- **Activity**
Lines from the top of the listing down to the one with "The width and height of the screenshot is (1600, 896).", inclusive, are to be copied exactly.

- **Exercise inputs**
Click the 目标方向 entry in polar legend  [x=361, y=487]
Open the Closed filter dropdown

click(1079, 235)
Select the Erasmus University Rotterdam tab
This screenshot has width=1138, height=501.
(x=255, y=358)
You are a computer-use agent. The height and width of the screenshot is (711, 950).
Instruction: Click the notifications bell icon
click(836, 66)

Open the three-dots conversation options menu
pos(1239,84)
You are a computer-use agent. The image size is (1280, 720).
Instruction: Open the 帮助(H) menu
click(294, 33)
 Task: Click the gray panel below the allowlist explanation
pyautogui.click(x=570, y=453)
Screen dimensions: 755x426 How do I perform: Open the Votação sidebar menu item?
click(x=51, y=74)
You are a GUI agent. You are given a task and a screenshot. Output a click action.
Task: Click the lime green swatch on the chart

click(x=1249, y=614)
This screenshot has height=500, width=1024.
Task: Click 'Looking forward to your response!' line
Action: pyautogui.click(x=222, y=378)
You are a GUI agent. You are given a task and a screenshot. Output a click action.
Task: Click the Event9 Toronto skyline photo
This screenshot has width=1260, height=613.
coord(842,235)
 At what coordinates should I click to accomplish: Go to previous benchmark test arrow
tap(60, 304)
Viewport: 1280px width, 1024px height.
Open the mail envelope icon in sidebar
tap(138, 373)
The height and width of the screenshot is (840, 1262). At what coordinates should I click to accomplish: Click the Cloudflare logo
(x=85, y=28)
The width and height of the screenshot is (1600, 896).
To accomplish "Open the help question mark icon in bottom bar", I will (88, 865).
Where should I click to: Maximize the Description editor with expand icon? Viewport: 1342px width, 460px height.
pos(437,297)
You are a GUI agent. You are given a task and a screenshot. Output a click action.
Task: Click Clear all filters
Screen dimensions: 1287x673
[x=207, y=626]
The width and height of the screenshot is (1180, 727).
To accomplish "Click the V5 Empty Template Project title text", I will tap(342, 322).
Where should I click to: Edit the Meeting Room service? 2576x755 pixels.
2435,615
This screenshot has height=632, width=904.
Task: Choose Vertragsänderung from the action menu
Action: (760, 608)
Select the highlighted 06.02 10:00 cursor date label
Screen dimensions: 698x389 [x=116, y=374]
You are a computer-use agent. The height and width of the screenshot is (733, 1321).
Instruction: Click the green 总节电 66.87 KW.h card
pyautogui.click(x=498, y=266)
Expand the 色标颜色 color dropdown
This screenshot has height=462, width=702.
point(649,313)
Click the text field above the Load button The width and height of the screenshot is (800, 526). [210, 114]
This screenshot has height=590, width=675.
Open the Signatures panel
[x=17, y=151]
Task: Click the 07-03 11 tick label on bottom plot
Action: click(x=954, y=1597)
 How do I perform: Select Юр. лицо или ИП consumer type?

- **Result for this exercise**
Click the 目标方向 entry in polar legend  [x=361, y=487]
Open the Closed filter dropdown

click(1079, 235)
Select the Erasmus University Rotterdam tab
This screenshot has width=1138, height=501.
(x=255, y=358)
You are a computer-use agent. The height and width of the screenshot is (711, 950).
Instruction: Click the notifications bell icon
click(836, 66)

Open the three-dots conversation options menu
pos(1239,84)
You are a computer-use agent. The image size is (1280, 720).
Instruction: Open the 帮助(H) menu
click(294, 33)
 Task: Click the gray panel below the allowlist explanation
pyautogui.click(x=570, y=453)
Screen dimensions: 755x426 How do I perform: Open the Votação sidebar menu item?
click(x=51, y=74)
You are a GUI agent. You are given a task and a screenshot. Output a click action.
Task: Click the lime green swatch on the chart

click(x=1249, y=614)
This screenshot has height=500, width=1024.
Task: Click 'Looking forward to your response!' line
Action: pyautogui.click(x=222, y=378)
You are a GUI agent. You are given a task and a screenshot. Output a click action.
Task: Click the Event9 Toronto skyline photo
This screenshot has width=1260, height=613.
coord(842,235)
 At what coordinates should I click to accomplish: Go to previous benchmark test arrow
tap(60, 304)
Viewport: 1280px width, 1024px height.
Open the mail envelope icon in sidebar
tap(138, 373)
The height and width of the screenshot is (840, 1262). At what coordinates should I click to accomplish: Click the Cloudflare logo
(x=85, y=28)
The width and height of the screenshot is (1600, 896).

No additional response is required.